In case any error is received from any bank, then it returns a default offer. The filter then removes any default offer.
Next, the aggregation phase collects all the offers and saves them into one BestQuotationResponse object.
At Line(15), the execution model selects the best quotation and saves it back into a BestQuotationResponse object.
Line(17) sets the overall timeout for request completion to 3 seconds, and at Line(18), the execution model is converting Flux to Mono to send back a single response.
Note how the execution model defines scatter, aggregation, timeout, and error handling strategy in a declarative manner. This is really concise, readable and powerful, at the same time. Next, let's discuss the requestForQuotation function. Here, the execution model is defined using the Spring Web Reactive WebClient. The WebClient allows you to make non-blocking network calls. What that means is that your Loan Broker System is reactive all the way down to the network call. Hence, there is no need to parallelize the calls to banks at Line(10). HystrixWebClient is an experiment that I did to enable us to use the Hystrix Circuit Breaker in a declarative style. The advantage of using a circuit breaker is that it prevents unnecessary calls to a faulty service unless it is healthy. Below is one of the execution cycles with three banks:
The Hystrix dashboard is showing a circuit breaker opened for bank-2 because it always returns an error. Compare to the fact that the circuit breaker is closed for the rest of the banks.
Final Thoughts
The reactive application development initiative in Spring Framework 5 seems promising. Once you are used to it, then it is difficult to look back and think of writing code in an imperative style. Although the declarative style of writing application code seems attractive, on the flip side, it has a steep learning curve.

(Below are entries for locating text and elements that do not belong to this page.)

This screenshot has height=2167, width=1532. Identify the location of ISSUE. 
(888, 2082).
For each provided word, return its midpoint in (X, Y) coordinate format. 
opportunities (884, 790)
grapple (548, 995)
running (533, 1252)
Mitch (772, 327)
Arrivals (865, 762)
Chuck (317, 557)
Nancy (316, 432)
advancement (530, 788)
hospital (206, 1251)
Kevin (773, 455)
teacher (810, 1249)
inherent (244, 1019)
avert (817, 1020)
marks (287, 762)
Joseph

The Spring Web Reactive module is under probation and its support with other modules, like Spring Security and Spring Data, is also underway.
If you are interested in playing with this project, then you can get start with the awesome test cases that I have written to verify the LoanBrokerHandler behavior when bank services are either slow, faulty, or unavailable, of course, along with the happy scenario.